-------- Exercise materials --------

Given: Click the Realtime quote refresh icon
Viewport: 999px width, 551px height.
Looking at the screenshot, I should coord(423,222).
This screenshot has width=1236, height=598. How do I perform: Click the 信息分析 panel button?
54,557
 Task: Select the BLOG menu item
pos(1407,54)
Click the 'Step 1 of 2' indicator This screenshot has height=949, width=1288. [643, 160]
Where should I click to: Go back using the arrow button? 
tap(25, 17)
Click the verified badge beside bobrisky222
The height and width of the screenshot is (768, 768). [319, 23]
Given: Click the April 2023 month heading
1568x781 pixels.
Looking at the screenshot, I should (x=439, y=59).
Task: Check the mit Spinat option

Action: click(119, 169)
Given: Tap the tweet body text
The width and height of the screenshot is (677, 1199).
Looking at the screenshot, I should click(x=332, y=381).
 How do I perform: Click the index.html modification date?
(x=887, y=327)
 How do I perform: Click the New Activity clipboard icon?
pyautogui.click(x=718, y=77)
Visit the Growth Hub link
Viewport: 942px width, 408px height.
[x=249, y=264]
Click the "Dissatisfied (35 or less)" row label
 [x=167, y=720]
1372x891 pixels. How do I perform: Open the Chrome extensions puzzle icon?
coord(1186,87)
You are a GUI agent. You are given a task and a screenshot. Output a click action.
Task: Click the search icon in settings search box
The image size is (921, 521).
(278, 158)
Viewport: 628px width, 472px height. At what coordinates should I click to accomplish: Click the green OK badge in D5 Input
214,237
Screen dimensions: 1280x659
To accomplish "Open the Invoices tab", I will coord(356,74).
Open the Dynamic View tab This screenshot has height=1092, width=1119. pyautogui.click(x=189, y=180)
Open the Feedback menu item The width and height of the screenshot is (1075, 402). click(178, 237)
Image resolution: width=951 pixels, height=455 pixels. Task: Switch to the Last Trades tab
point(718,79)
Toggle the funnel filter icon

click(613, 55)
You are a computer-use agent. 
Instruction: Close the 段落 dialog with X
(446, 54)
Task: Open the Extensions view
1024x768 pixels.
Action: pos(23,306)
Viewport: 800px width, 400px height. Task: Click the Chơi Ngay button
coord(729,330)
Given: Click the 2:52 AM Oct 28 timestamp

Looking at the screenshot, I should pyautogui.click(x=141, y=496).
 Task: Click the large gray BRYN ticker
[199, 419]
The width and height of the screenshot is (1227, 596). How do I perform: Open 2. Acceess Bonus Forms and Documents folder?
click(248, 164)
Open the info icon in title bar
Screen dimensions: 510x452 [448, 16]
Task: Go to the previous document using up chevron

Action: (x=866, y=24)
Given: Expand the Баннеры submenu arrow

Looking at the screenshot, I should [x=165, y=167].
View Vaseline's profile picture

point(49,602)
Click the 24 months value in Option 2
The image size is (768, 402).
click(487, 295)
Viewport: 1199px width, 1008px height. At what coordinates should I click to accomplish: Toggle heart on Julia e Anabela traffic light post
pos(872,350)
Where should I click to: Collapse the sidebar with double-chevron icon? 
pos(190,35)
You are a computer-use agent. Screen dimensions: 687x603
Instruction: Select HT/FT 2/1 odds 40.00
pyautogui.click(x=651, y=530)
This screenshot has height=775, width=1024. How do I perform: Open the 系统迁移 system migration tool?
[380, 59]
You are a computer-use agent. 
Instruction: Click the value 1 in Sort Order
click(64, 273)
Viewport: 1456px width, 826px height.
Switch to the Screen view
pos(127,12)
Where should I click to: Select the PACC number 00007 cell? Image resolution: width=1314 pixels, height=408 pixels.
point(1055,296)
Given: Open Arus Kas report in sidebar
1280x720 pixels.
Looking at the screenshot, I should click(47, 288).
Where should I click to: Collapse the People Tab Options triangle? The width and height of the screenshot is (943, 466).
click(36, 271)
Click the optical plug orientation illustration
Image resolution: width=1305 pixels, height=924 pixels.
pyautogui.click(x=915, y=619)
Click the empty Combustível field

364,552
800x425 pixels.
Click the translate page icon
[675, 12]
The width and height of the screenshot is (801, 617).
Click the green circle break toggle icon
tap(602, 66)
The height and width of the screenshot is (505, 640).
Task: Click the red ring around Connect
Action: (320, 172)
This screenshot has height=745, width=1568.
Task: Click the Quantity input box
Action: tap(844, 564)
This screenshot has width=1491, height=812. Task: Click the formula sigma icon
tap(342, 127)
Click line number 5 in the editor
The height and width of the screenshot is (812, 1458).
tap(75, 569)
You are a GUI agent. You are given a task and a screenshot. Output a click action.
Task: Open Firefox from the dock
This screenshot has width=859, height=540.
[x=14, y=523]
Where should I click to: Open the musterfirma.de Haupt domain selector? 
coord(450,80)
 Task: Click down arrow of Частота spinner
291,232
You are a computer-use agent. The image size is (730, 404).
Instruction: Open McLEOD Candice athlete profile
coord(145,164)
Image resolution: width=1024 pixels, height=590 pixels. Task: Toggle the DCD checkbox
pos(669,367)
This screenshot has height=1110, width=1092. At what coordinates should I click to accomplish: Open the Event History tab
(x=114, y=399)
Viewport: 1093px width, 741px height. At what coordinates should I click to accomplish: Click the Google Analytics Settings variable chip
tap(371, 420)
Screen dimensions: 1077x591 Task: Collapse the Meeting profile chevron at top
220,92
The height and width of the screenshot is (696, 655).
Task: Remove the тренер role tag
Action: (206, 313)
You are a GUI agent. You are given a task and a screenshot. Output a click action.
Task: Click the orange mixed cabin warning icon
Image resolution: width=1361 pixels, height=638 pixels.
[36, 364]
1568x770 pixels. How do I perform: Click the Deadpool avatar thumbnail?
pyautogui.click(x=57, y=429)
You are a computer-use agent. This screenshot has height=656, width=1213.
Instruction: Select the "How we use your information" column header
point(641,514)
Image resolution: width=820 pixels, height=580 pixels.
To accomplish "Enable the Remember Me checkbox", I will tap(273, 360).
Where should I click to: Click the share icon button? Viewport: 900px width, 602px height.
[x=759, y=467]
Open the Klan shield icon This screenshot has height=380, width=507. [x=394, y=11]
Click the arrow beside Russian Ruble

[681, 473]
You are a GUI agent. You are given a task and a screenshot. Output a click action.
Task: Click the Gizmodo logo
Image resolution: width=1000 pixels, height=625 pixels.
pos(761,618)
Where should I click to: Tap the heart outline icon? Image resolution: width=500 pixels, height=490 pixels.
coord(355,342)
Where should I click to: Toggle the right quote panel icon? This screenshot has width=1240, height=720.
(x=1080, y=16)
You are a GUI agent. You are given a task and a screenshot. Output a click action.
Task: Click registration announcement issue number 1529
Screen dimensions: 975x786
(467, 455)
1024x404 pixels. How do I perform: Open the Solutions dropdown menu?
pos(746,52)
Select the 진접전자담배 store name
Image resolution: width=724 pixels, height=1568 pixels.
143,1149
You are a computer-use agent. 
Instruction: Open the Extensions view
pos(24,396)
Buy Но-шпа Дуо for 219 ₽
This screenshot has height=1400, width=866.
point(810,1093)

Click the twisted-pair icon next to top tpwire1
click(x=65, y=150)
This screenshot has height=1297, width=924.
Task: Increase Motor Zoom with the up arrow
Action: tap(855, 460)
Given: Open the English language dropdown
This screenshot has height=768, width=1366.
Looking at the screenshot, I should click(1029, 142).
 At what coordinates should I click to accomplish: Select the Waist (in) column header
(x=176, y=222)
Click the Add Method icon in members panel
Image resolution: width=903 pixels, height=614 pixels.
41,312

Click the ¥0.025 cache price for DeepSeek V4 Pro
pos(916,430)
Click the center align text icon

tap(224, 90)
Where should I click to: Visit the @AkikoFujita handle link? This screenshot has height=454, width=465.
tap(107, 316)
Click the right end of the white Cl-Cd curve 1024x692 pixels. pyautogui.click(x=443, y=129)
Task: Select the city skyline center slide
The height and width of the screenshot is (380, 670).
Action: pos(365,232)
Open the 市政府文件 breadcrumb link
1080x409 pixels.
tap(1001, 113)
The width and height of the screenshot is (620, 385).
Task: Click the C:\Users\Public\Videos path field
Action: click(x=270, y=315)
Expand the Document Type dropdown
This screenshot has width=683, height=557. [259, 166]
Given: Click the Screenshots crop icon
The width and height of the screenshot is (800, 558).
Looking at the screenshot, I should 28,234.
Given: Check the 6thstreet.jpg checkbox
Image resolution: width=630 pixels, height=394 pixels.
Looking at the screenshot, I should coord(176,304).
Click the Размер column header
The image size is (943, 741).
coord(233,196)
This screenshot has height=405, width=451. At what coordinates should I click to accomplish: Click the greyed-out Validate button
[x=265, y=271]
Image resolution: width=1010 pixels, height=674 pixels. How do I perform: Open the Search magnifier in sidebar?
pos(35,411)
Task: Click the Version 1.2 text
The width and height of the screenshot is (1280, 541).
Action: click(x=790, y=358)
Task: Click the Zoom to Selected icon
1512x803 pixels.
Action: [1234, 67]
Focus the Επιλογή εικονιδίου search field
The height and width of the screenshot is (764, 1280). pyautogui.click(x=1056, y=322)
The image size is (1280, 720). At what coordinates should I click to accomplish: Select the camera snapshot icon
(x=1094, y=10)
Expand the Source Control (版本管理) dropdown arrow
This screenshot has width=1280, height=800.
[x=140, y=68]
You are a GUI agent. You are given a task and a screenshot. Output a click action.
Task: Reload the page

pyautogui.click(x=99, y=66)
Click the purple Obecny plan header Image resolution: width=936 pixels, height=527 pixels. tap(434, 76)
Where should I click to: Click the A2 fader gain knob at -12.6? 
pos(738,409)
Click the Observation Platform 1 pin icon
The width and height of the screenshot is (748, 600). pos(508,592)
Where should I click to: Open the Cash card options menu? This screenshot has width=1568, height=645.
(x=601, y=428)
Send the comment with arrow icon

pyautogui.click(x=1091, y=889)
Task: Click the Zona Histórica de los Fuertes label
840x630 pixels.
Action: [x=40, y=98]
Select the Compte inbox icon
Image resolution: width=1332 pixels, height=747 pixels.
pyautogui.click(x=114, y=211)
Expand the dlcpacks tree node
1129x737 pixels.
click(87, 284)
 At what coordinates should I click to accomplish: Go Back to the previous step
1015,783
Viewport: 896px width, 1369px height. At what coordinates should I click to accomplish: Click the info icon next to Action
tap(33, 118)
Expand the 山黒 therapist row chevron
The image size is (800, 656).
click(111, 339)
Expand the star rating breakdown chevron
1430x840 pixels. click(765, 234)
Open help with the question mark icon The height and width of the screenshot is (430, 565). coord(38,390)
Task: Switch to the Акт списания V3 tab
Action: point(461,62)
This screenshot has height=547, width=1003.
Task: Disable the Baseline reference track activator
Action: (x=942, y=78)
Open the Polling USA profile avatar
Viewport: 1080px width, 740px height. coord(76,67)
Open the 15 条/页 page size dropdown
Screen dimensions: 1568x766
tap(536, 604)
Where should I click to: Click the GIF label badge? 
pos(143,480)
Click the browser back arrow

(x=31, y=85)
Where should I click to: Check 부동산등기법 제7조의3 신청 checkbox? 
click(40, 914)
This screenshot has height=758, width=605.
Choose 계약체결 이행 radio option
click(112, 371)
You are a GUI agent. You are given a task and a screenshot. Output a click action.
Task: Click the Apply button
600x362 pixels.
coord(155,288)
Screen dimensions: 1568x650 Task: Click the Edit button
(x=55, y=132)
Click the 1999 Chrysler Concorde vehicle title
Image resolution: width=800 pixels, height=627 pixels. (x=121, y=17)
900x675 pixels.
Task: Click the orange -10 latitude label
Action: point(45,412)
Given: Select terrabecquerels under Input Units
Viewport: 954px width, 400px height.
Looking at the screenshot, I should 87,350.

--------

Lines above with the string "will" need to be found and copied.

To accomplish "Open the Invoices tab", I will coord(356,74).
To accomplish "Enable the Remember Me checkbox", I will tap(273, 360).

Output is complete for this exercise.